Attacking at the crack of dawn to neutralise a notional enemy occupying the Urban Operations Training Facility, soldiers from the 6th Battalion, Royal Australian Regiment, last month faced a complex environment.
CAPTION: Soldiers from the 6th Battalion, Royal Australian Regiment, take cover behind an Australian Army G Wagon while conducting building clearances during urban operations training at Townsville Field Training Area, Queensland. Story by Captain Taylor Lynch.
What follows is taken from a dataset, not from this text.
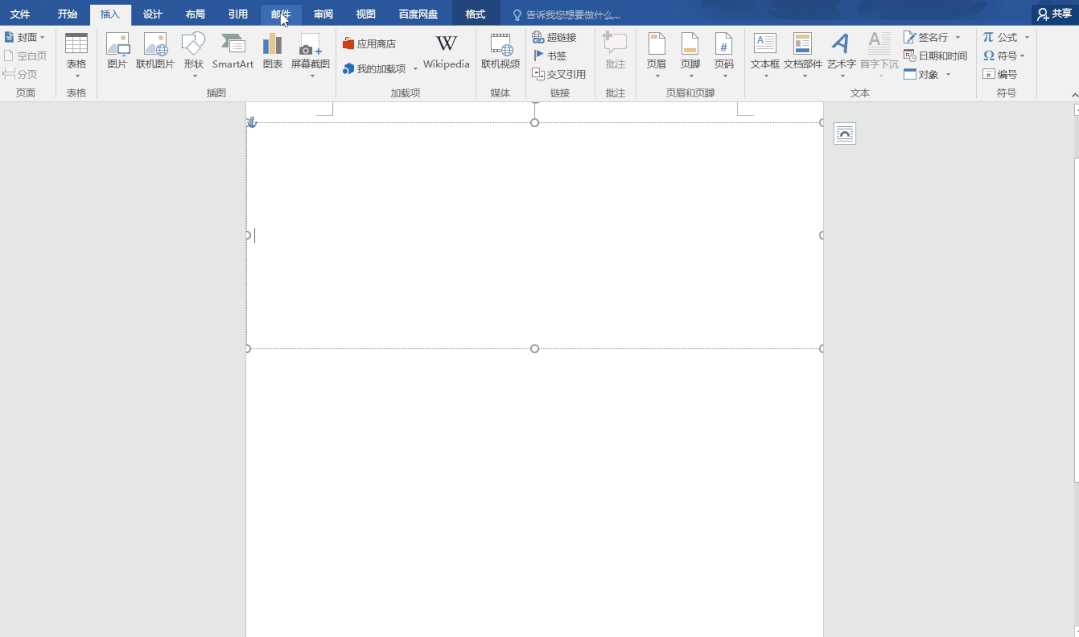This screenshot has width=1079, height=637.
Task: Click the layout options icon beside text box
Action: [845, 134]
Photo by Corporal Nicole Dorrett.
The training facility in the High Range Training Area at Townsville simulates a small town, and adds layers that do not exist on a conventional battlefield in the bush, pushing the battalion’s personnel to think differently and act faster.
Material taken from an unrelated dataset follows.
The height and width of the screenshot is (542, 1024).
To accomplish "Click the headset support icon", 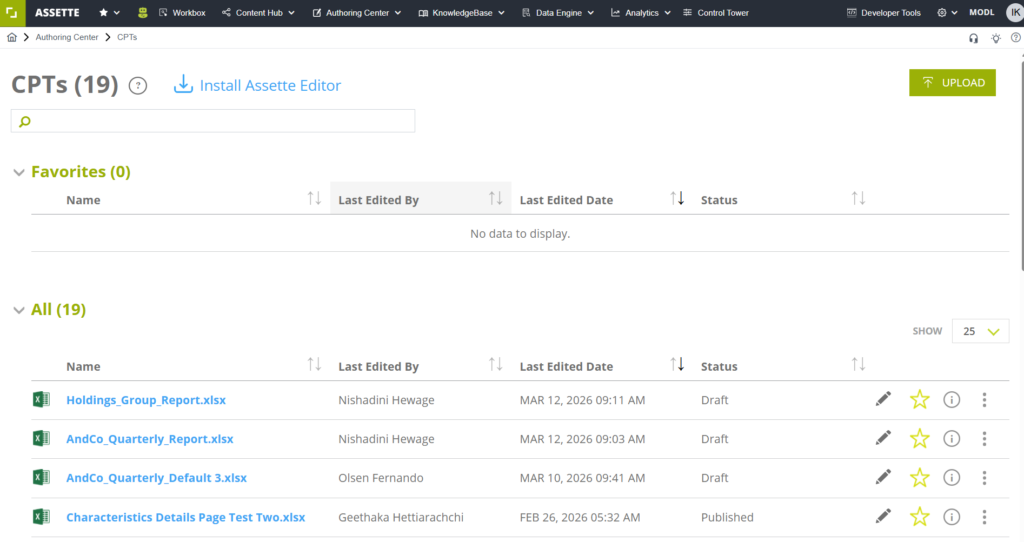I will click(974, 38).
Platoon commander Lieutenant Brooke Baxter said urban operations required focus and “laser-like attention to detail”.
“But when the moment comes to be aggressive, you want precise and fierce target prosecution,” Lieutenant Baxter said.
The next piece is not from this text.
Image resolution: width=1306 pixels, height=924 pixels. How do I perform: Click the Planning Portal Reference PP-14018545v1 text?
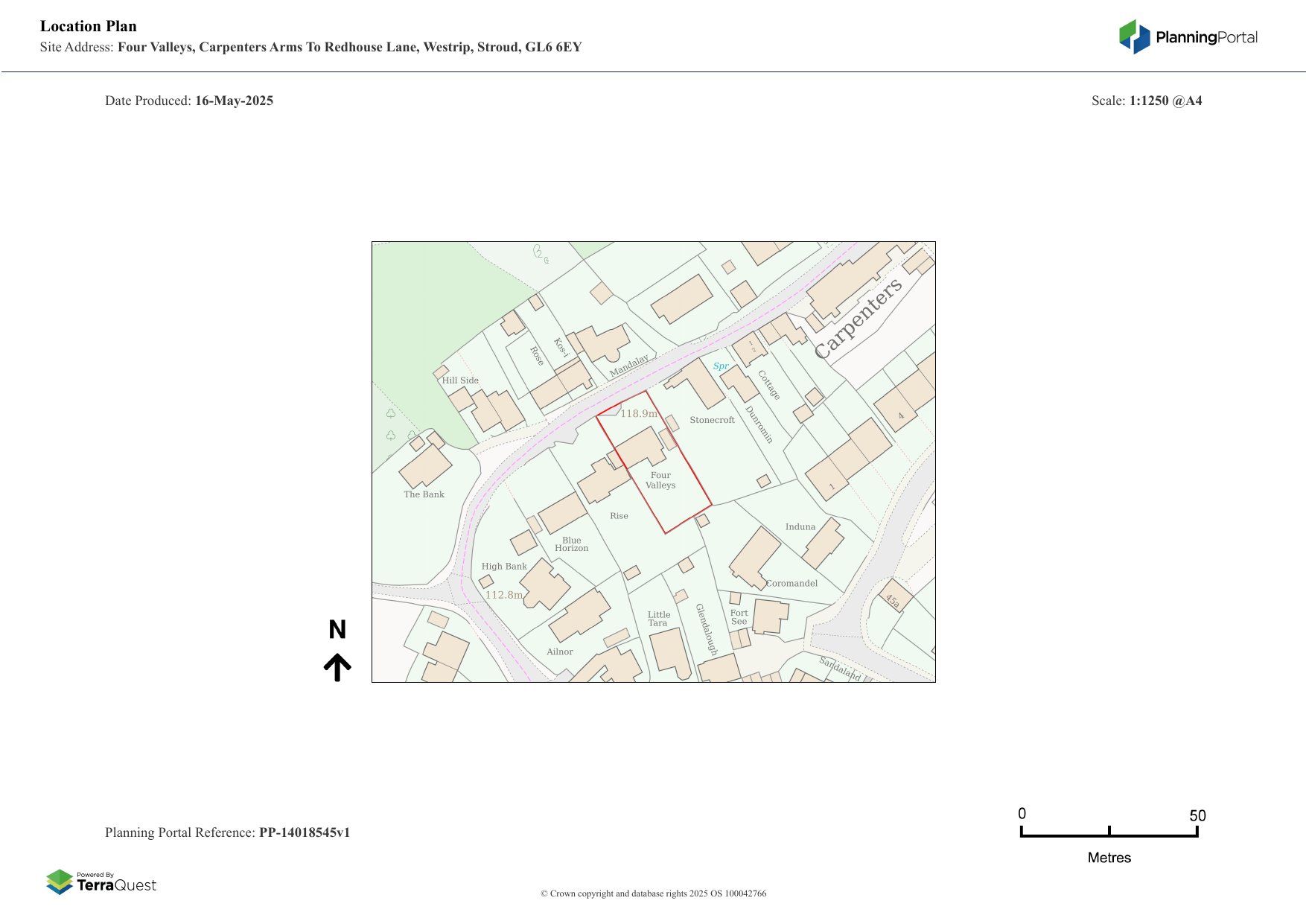(x=227, y=832)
“Ultimately, we wanted our platoon to be an intense force, dominating the enemy in the Urban Operations Training Facility with controlled violence.
“We wanted to put our drills to the test and see where we could further improve.”
Lieutenant Baxter said urban training had its own challenges and lessons to be learned. “Road systems and avenues of approach can be easily manipulated by the enemy to direct movement into certain engagement areas, where the enemy can ambush you,” he said
“Surrounding buildings offer more cover and concealment from enemy fire, but they can also be rigged with booby traps and explosives.
“Even though buildings and areas had been cleared, my soldiers still came across traps and improvised explosive devices, which was a learning curve.
“In the urban environment you need to always stay alert with laser-like attention to detail.”
Lieutenant Baxter stressed training at the Urban Operations Training Facility was important for combined arms as a whole.
“The urban terrain is very complex, so training in these surroundings is important as it offers multiple challenges from both a commander’s and soldier’s perspective,” he said.
“The majority of future conflicts will be taking place in urban environments.
“This urban training was really valuable for our battalion.”
The urban operations training followed several days in the field fighting on more traditional open battlefields.